++++ Records provided ++++
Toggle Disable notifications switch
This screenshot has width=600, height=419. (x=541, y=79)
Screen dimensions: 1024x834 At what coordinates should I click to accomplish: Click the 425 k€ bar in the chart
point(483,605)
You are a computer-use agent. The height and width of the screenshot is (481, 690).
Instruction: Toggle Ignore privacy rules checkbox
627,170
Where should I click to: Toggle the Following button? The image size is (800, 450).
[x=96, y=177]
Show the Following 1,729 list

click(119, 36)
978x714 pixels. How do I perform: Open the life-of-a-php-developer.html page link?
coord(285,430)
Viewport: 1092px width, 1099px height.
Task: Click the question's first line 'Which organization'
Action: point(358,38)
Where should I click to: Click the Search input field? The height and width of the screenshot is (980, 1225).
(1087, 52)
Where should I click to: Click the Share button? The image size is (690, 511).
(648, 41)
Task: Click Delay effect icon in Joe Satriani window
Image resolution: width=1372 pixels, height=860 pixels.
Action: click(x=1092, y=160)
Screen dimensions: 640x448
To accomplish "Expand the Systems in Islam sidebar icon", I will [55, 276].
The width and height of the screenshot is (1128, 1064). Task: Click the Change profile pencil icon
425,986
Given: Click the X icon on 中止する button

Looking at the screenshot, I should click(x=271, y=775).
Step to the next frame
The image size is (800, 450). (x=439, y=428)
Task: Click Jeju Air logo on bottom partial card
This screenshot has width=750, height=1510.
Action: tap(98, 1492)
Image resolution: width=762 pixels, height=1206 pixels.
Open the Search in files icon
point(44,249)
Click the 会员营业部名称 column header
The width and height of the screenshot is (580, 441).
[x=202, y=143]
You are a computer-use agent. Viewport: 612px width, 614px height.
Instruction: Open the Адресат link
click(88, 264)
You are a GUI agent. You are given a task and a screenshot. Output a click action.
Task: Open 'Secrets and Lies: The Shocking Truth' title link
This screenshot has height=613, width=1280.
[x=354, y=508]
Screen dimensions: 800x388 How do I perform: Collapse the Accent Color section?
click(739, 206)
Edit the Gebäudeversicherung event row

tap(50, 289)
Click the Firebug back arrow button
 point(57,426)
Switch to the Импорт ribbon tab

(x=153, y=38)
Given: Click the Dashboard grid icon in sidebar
++++
* **Problem to solve**:
Say how many lines of the material above include the word "agent", giving the number alone.

* **Response to the task**:
3